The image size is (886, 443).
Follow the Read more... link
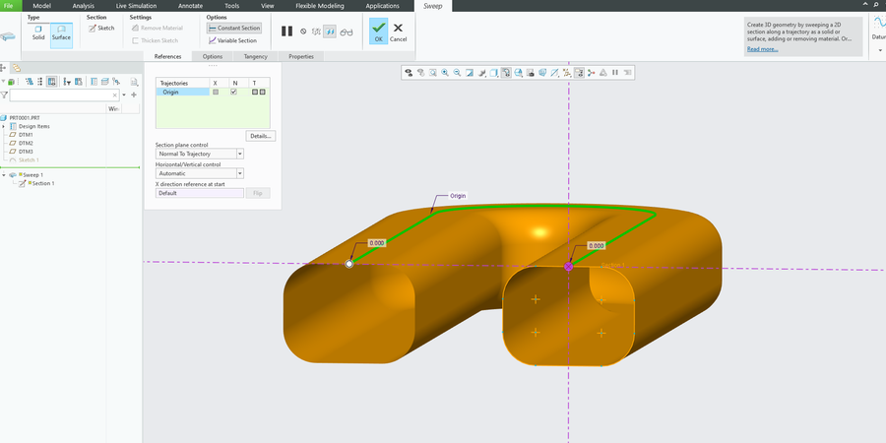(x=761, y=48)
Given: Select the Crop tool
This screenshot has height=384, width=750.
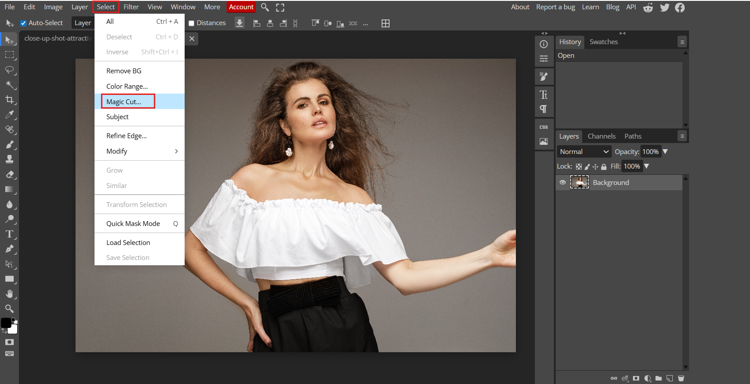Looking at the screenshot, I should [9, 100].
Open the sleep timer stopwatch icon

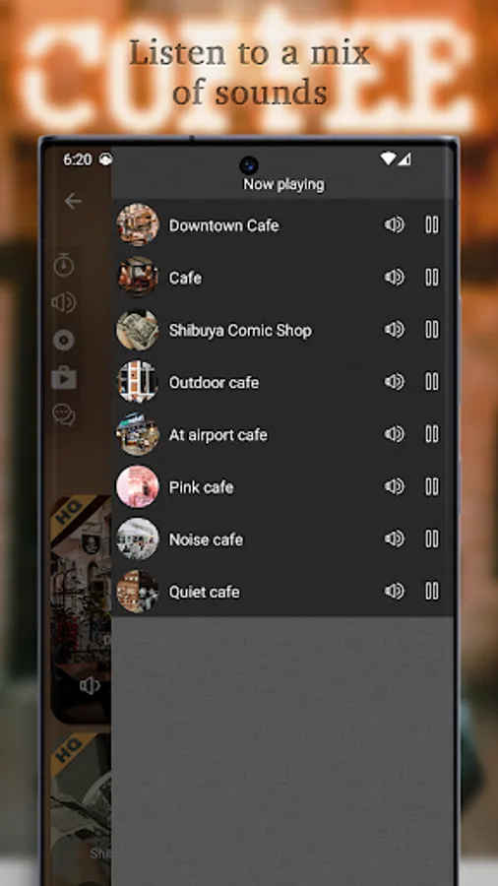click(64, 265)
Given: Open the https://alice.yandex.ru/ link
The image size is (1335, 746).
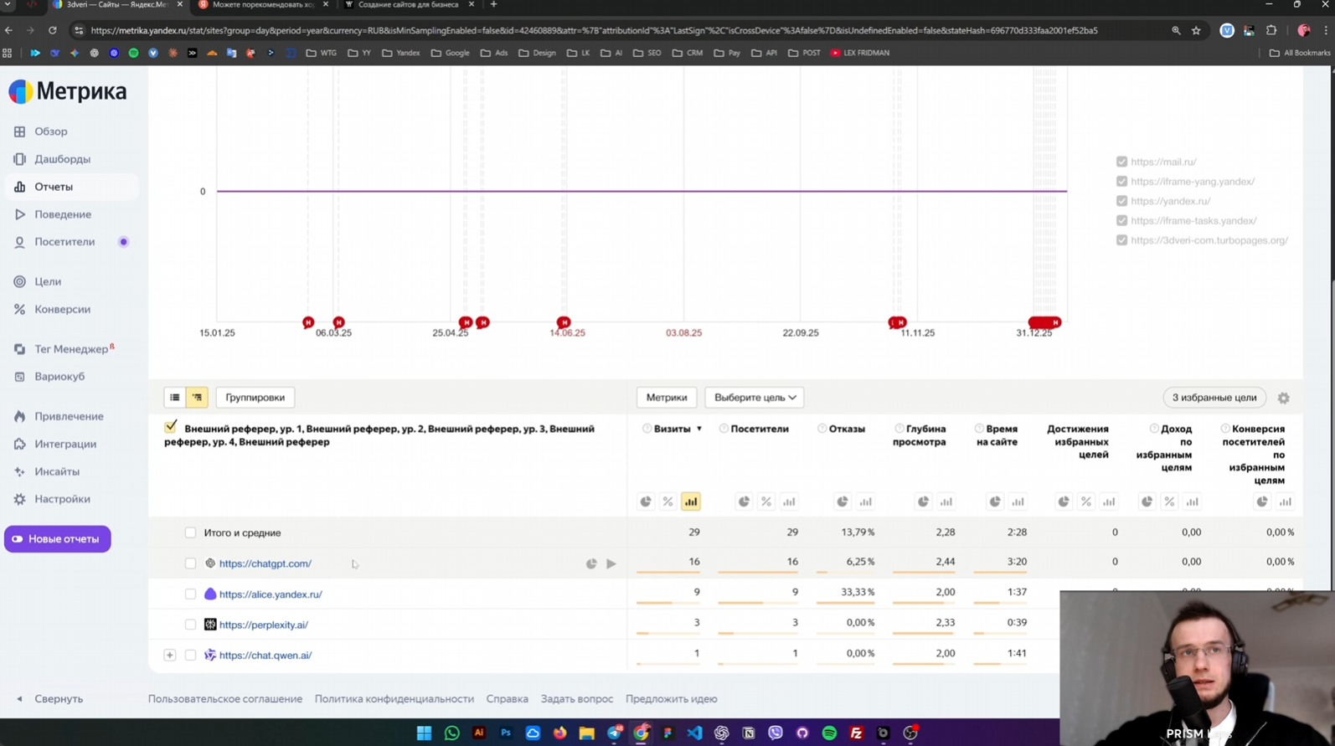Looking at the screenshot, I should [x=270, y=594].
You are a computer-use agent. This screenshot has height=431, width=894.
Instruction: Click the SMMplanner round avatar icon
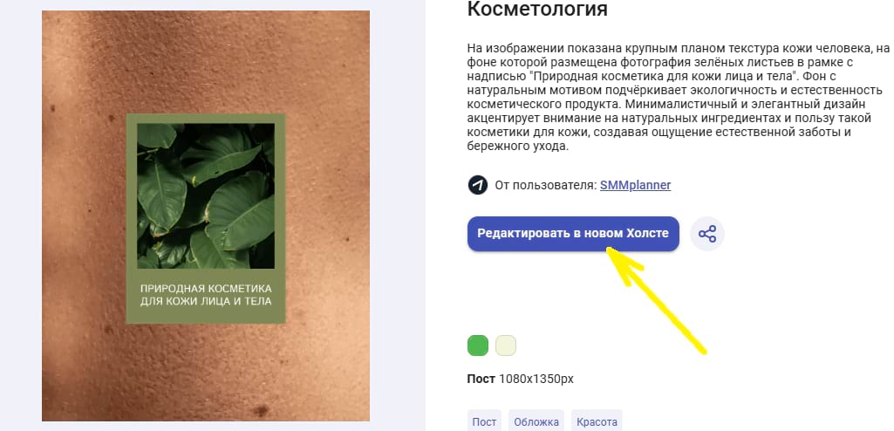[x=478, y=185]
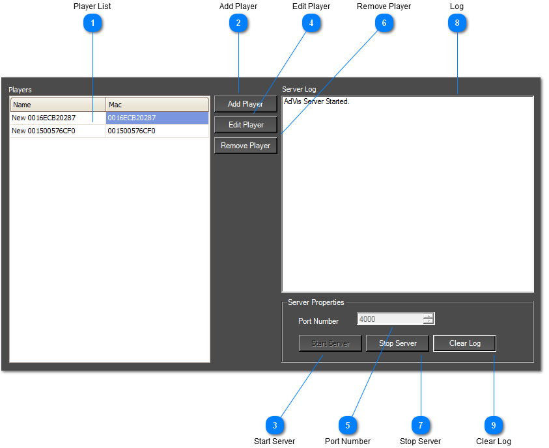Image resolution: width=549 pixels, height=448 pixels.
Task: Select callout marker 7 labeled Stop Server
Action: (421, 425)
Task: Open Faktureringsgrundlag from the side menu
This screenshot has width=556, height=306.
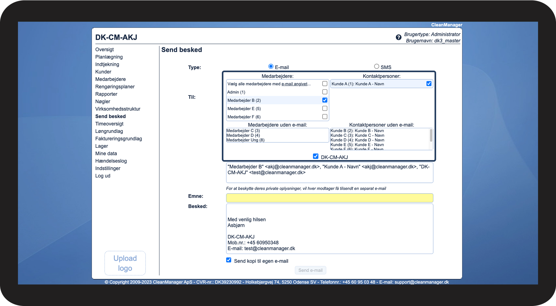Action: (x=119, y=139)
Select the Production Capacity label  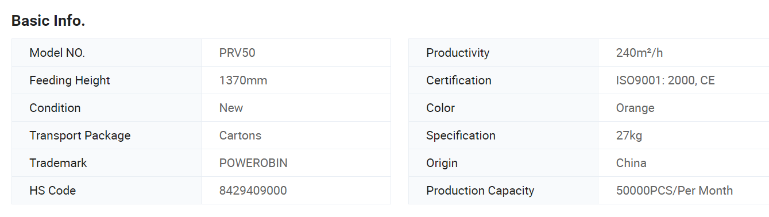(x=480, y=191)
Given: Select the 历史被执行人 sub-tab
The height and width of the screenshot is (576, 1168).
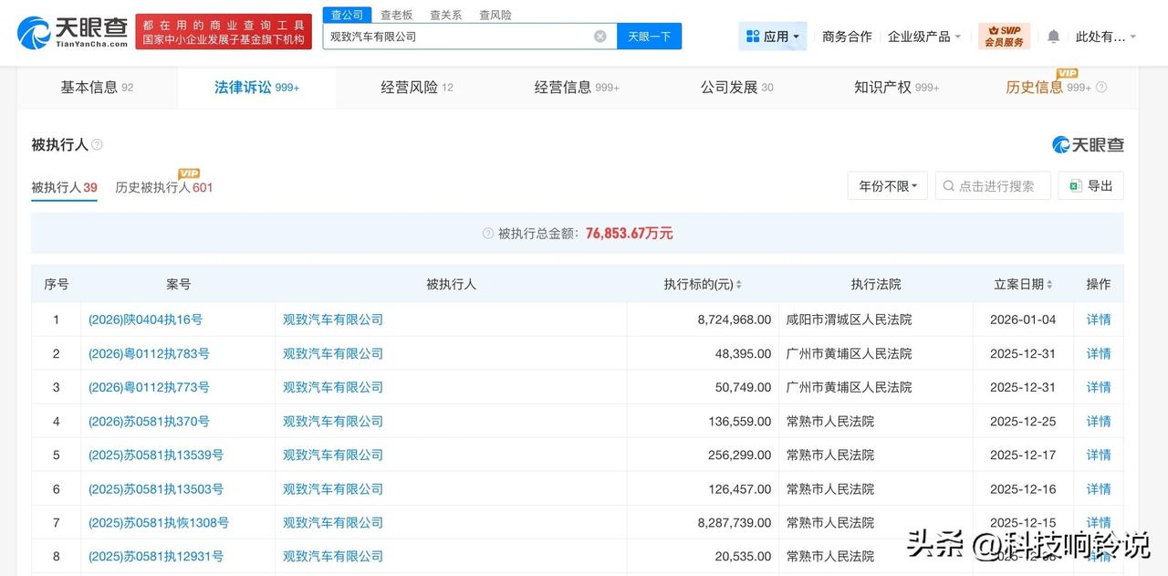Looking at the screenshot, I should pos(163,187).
________________
** EXERCISE AIM **
Give back exactly the lines from the first line of the data through the line with "You are a computer-use", pictures excluded.

** RESULT BELOW **
The image size is (886, 443).
Follow the Read more... link
(x=761, y=48)
Given: Select the Crop tool
This screenshot has height=384, width=750.
Looking at the screenshot, I should [9, 100].
Open the sleep timer stopwatch icon

click(64, 265)
Given: Open the https://alice.yandex.ru/ link
The image size is (1335, 746).
Looking at the screenshot, I should [x=270, y=594].
You are a computer-use agent. This screenshot has height=431, width=894.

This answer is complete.